> [Document section]

********************

Who, What & Why: A New Understanding of Your Inner Critic!

Woman with arms out to embrace her inner critic

In this second article we look more deeply at the who, what and why of your Inner Critic and how it came to be. This understanding is crucial for learning how to manage our critic effectively, becoming ourselves—and transforming our lives.

If you haven’t already, check out my introduction to this series of inner critic articles, the Inner Critic is WHY Fierce Kindness Exists.

In this article:

  1. How the Inner Critic is formed?
  2. The role and hidden cost of shame
  3. What parts of your ‘self’ have you lost?
  4. A quick recap
  5. A new understanding and way to be with our Inner Critic
  6. Homework questions to ponder
  7. Wrap-up

What is the Inner Critic and How is it Formed?

The feelings rollercoaster…

Did you know that when we’re young (until about 7 years old) we’re literally unable to tell the difference between how we feel—and who we are. That’s because the relevant brain circuitry has not yet developed.

This means that until then our feelings ARE us. So, if someone shames you. You ARE that shame. If someone scares you, you ARE that fear.

This is why, as a child, strong ‘negative’ emotions feel so terrible—and strong ‘positive’ emotions make us so incredibly excitable!

********************

> [Extracted material]

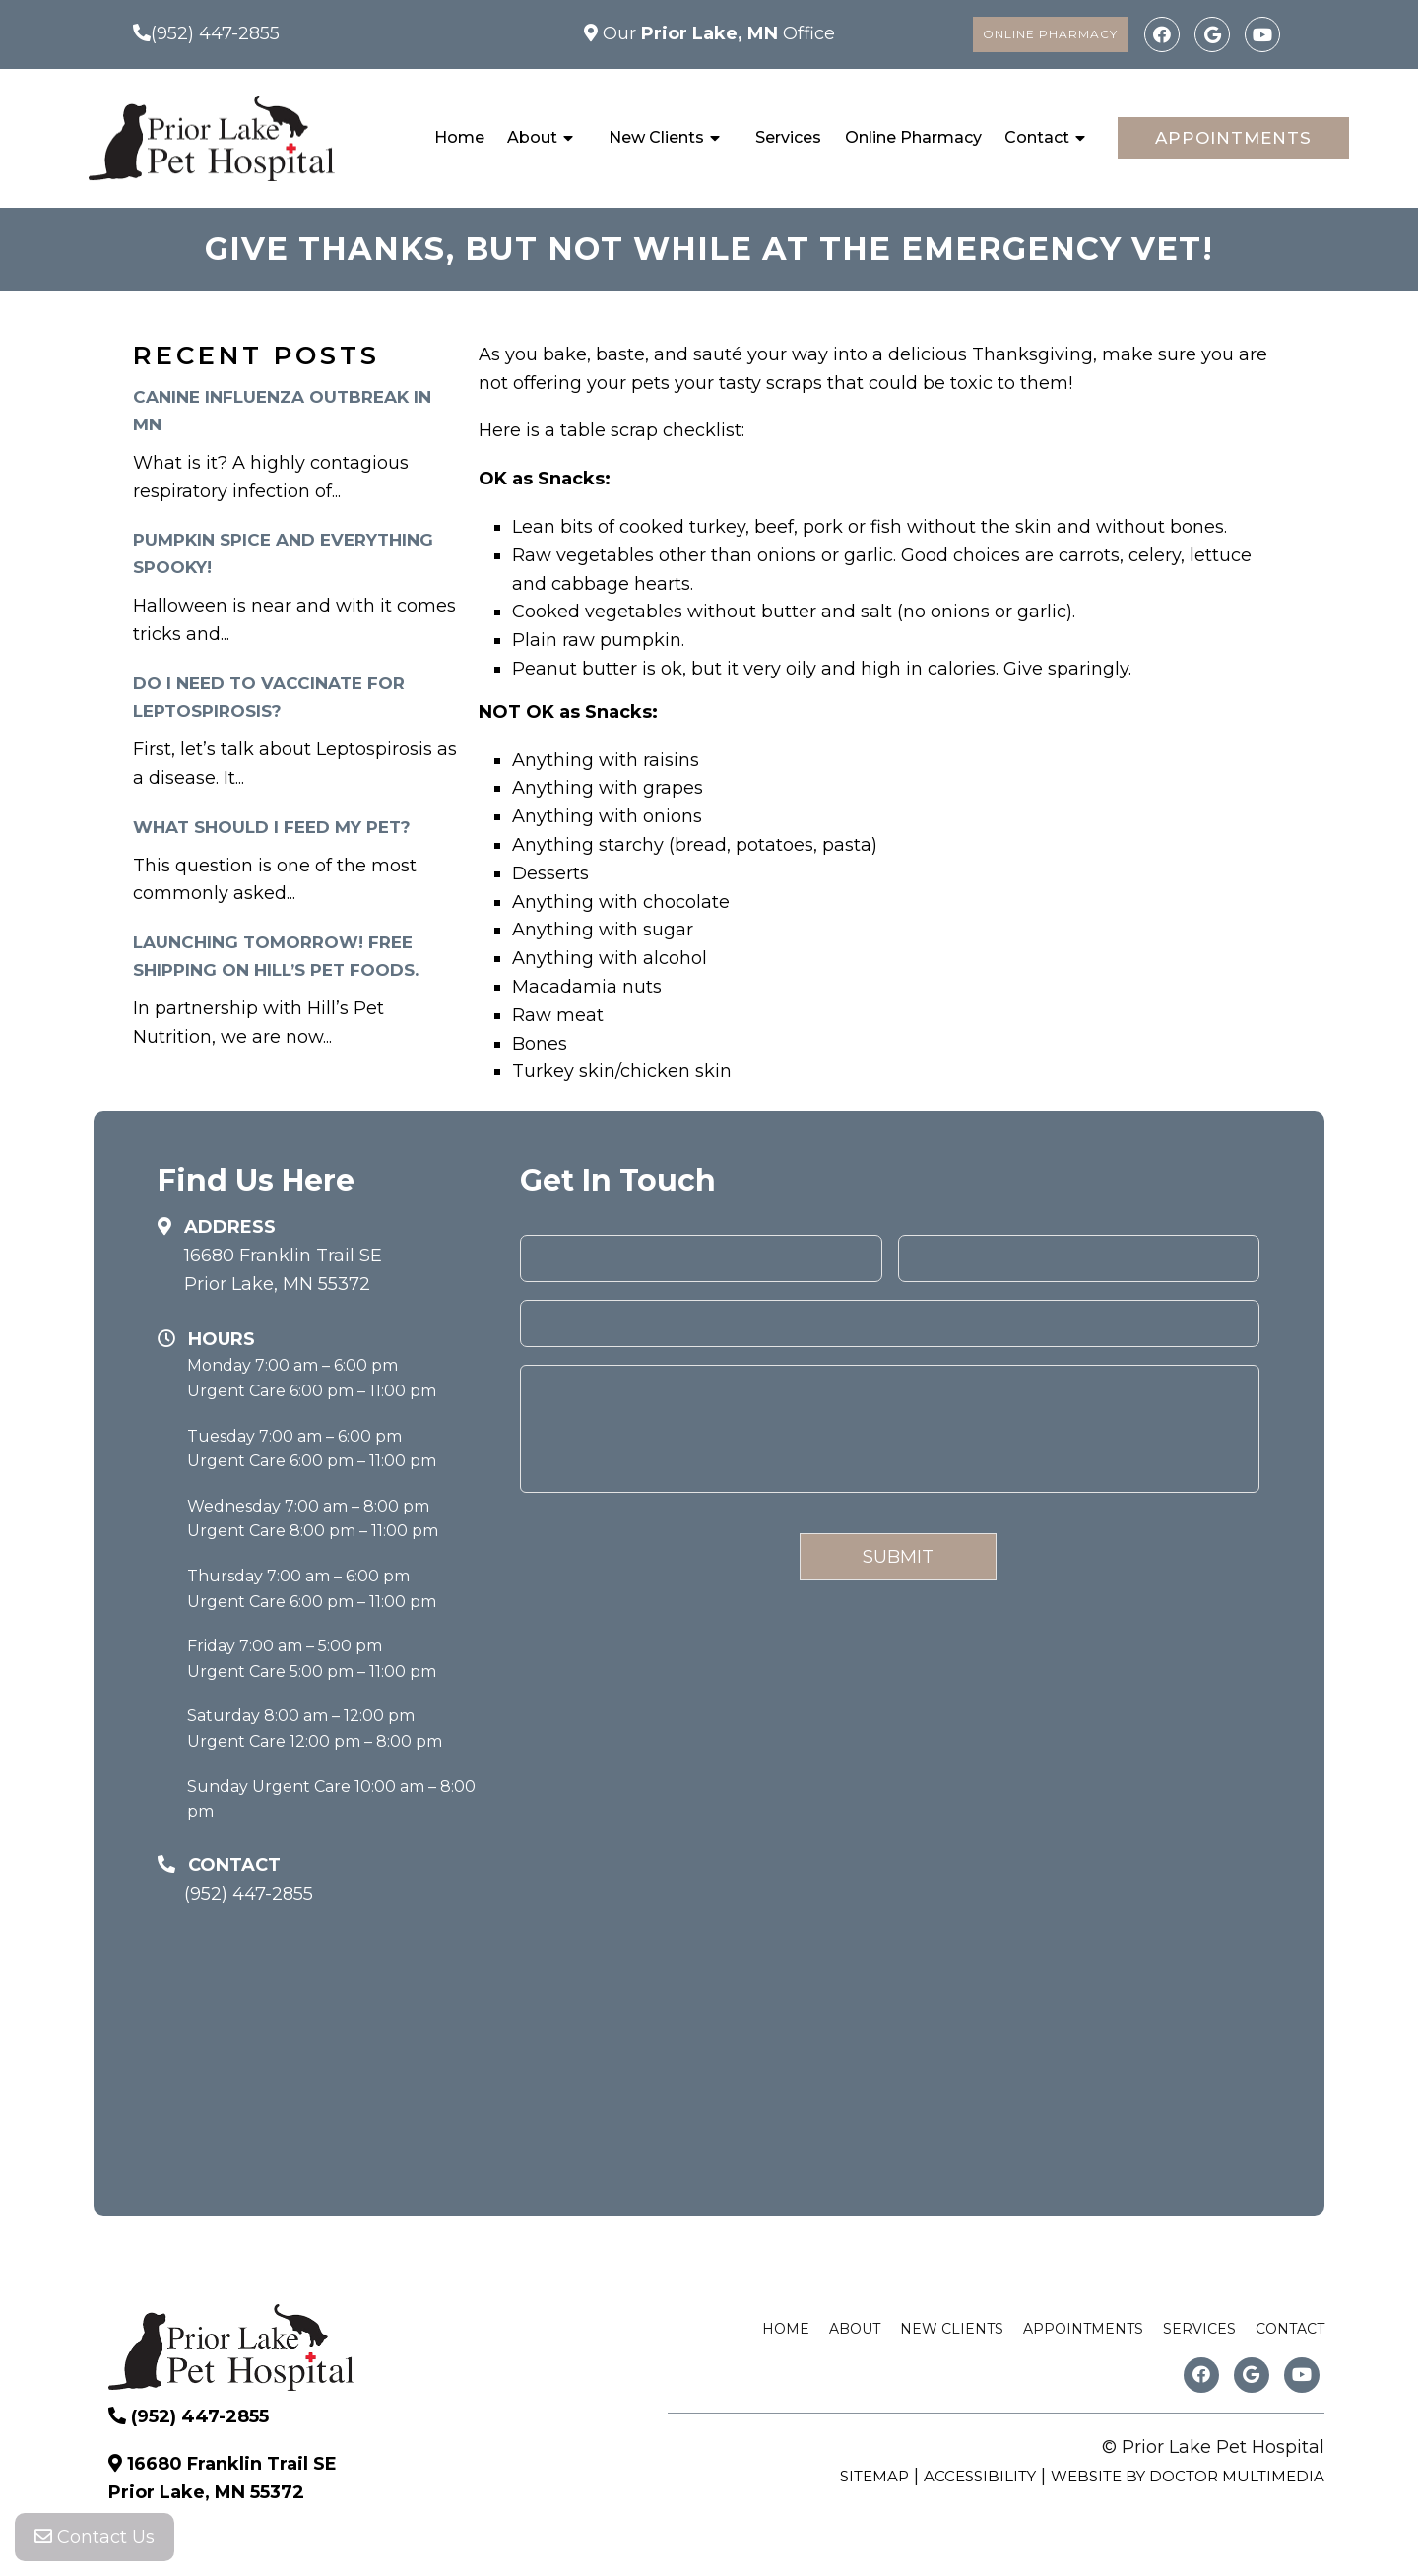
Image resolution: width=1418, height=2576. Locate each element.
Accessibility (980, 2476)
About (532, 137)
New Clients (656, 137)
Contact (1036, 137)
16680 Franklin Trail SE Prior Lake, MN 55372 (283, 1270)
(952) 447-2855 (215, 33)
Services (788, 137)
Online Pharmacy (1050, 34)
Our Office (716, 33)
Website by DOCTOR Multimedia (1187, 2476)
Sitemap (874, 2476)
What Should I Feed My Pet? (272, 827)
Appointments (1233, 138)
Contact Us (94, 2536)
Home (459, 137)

********************

> [Task to carry out] According to the inner critic article, until about what age are children unable to tell how they feel apart from who they are? The lines are separate material, unrelated to the text.

> [Answer in full] Until about 7 years old.